When Mary Jane Sullivan began the process of assembling her Advent wreath Nov. 29, she went step by step, showing what she was doing to the roughly 80 families that were following along.

Sullivan, director of evangelization and pastoral associate at St. Josaphat Parish, 2311 N. Southport Ave., has led a wreath-making workshop on the first Sunday of Advent for each of the 10 years she has been at the parish, starting with an explanation of the meaning of an Advent wreath and ending with a blessing and the lighting of the first candle.

This year was more or less the same, except the event was done over Zoom, with Sullivan in her home and the participants in theirs.

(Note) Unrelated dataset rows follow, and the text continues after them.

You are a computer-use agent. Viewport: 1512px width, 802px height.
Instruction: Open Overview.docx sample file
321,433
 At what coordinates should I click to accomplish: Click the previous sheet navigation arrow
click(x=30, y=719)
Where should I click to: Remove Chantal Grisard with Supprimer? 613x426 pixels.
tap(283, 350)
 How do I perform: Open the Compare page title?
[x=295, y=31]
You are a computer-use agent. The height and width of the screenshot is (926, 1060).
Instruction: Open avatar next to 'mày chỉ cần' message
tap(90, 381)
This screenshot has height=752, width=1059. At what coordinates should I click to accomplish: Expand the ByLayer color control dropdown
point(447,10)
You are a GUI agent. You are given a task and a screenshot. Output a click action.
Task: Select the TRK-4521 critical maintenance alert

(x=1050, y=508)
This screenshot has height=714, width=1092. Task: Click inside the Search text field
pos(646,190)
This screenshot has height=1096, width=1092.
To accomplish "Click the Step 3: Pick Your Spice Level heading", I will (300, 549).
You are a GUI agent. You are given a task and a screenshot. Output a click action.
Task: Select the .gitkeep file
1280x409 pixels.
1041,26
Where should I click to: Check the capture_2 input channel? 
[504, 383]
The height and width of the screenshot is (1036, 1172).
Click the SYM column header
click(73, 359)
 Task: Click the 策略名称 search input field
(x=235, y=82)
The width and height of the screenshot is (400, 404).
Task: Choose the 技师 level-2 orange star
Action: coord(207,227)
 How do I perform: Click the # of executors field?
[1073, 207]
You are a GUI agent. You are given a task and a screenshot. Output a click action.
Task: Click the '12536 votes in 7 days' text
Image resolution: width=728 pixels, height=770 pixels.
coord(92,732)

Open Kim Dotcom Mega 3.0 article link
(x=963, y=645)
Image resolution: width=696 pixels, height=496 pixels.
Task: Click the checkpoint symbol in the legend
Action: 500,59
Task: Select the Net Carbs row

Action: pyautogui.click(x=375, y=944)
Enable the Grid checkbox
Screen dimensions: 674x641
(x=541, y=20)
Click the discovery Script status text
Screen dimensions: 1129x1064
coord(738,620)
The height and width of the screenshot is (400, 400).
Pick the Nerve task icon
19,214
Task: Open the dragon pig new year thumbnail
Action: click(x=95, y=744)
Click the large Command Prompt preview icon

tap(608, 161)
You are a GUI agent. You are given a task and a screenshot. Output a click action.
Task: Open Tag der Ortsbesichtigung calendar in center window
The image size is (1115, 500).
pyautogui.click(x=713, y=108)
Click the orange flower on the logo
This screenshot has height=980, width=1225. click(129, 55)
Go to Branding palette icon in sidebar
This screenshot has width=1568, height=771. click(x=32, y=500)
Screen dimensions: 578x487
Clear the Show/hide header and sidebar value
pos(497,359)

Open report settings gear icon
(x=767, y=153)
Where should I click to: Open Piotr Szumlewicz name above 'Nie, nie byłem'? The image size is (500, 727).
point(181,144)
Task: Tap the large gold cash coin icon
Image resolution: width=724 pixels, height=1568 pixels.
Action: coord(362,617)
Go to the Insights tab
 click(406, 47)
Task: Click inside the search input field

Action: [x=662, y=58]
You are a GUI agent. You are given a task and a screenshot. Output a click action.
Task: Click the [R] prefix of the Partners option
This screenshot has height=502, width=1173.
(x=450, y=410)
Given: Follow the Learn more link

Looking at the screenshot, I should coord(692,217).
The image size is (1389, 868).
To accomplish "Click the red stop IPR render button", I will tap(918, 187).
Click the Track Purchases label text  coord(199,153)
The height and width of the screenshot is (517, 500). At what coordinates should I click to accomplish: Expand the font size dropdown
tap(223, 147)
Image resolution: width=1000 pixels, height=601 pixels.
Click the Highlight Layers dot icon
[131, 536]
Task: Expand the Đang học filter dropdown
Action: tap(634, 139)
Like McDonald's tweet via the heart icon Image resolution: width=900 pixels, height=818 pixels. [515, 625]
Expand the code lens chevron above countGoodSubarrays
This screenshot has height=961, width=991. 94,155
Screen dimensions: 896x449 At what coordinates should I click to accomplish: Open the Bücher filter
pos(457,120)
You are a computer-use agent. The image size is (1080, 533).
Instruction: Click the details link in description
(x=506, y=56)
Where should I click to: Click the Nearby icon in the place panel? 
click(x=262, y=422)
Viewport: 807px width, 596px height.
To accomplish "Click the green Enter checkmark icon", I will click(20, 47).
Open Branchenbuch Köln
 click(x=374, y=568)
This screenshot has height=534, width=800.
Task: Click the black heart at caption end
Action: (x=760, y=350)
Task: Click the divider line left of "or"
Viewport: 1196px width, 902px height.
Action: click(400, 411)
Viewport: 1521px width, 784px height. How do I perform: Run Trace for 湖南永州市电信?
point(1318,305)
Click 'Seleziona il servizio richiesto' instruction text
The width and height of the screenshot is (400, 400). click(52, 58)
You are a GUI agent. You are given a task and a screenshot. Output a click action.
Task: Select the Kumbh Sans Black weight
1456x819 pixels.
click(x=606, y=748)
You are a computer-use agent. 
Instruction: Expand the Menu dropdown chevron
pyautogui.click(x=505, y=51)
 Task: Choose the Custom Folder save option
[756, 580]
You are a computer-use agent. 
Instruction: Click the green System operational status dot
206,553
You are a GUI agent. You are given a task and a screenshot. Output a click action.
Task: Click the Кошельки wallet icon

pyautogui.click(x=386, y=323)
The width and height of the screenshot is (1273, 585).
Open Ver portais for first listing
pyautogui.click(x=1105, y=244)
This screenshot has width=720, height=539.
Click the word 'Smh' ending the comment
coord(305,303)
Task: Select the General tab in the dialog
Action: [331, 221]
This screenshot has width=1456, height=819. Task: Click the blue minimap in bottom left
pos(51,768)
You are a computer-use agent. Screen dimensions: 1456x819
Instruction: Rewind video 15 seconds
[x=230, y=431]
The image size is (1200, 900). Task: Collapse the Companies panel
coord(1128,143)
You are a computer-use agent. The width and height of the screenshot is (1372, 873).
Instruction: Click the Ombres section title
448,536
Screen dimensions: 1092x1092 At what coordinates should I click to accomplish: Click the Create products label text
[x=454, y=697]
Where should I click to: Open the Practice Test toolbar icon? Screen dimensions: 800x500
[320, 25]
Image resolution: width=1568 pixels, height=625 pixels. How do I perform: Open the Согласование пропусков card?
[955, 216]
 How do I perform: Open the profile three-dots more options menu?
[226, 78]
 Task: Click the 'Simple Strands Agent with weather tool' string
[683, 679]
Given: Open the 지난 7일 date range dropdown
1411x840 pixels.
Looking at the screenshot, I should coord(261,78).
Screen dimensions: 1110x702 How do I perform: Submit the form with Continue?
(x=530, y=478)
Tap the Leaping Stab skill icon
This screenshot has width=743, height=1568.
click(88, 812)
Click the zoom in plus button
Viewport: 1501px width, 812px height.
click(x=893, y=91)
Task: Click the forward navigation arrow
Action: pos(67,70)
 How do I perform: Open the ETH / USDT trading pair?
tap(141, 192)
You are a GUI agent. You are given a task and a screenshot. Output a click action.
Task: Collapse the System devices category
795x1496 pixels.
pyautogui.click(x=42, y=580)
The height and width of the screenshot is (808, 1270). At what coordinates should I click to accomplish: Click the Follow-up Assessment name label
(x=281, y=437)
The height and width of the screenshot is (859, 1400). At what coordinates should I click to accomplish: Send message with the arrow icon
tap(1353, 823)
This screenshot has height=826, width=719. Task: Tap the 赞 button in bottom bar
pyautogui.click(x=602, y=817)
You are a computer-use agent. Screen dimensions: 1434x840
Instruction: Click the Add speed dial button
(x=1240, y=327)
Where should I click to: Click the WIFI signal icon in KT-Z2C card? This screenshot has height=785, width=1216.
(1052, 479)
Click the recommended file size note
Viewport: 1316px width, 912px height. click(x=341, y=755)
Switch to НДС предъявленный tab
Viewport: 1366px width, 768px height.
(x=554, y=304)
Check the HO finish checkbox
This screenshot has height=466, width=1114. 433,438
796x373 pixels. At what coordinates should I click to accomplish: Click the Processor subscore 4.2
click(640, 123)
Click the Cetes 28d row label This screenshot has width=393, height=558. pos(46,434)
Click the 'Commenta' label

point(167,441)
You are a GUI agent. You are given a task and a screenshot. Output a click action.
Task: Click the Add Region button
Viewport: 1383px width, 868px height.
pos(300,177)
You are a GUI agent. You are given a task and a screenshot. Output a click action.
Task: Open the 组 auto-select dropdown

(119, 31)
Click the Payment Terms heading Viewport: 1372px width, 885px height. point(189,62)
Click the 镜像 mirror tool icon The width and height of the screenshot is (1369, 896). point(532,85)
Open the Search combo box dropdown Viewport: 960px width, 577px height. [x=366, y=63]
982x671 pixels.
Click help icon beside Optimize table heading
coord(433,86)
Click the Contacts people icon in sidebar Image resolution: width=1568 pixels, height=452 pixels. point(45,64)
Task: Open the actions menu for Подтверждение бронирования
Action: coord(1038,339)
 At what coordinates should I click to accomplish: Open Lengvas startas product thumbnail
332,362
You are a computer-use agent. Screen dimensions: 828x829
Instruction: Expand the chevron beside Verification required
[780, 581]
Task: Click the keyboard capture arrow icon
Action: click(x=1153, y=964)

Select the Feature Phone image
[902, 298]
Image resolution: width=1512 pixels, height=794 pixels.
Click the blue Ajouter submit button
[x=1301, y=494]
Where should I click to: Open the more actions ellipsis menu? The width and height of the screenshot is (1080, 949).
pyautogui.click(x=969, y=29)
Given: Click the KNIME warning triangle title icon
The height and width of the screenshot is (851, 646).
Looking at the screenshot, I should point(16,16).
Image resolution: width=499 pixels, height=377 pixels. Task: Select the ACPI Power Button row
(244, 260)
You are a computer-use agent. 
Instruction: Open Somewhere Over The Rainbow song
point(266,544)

“I’m talking about three words,” Sullivan said. “Watching, waiting and awake. That’s what we’re supposed to be during Advent. And isn’t that like this whole year, waiting, watching whether people come too close or are wearing masks, staying aware of our surroundings? In the same way, Advent is about being aware of our actions and renewing and starting from the beginning. We are starting a new closeness to Jesus and being aware of our prayer life. It’s being awake and being ready.”

The Zoom event drew more participants than Sullivan usually got in the St. Josaphat gym, Sullivan said, whether because most families were not traveling over the Thanksgiving weekend this year or because it was easier to do at home than to bring the family at church.

Lisa Friedlander, director of special projects for the Building a New Reality phase of Renew My Church, said that many parishes are finding success in transferring the activities and events they usually hold to a virtual platform instead of trying something completely new.

“I wouldn’t go crazy and try a whole new something and move it online,” she said. “Try something that your parish has enjoyed in the past. I think they’d be surprised at how their people are really longing for those experiences.”

Deacon Tom Lambert, co-chair of the Archdiocese of Chicago’s Commission on Mental Illness, said streaming events can make it easier even for people within the archdiocese. This year’s Mass for Mental Illness was livestreamed from St. Gertrude Church, 1420 W. Granville.

“Someone from Lake County or the south suburbs might not be able to drive in for that,” Lambert said. “But they can join us online.”

He is hoping that will be the case for the commission’s Advent prayer service, scheduled for 7 p.m. Dec. 15. The service is for people with mental illness and their loved ones. Those interested in attending can request a link by emailing Lambert at

“This is a time of stress for everybody, these holidays without being able to do in-person perhaps for Mass and or even in-person with family,” Lambert said. “For people with mental illness, this is one more anxiety. Our prayer service is aimed at gathering people in prayer and helping them celebrate the joy of Christmas.”

Not everyone benefits equally from online events, Lambert noted, especially as many nursing homes and group homes don’t have adequate Internet access. Still, he said, it is worthwhile enough for those that do that he expects many in-person events in the future will also be available online.

“I think that’s the way of the future,” he said.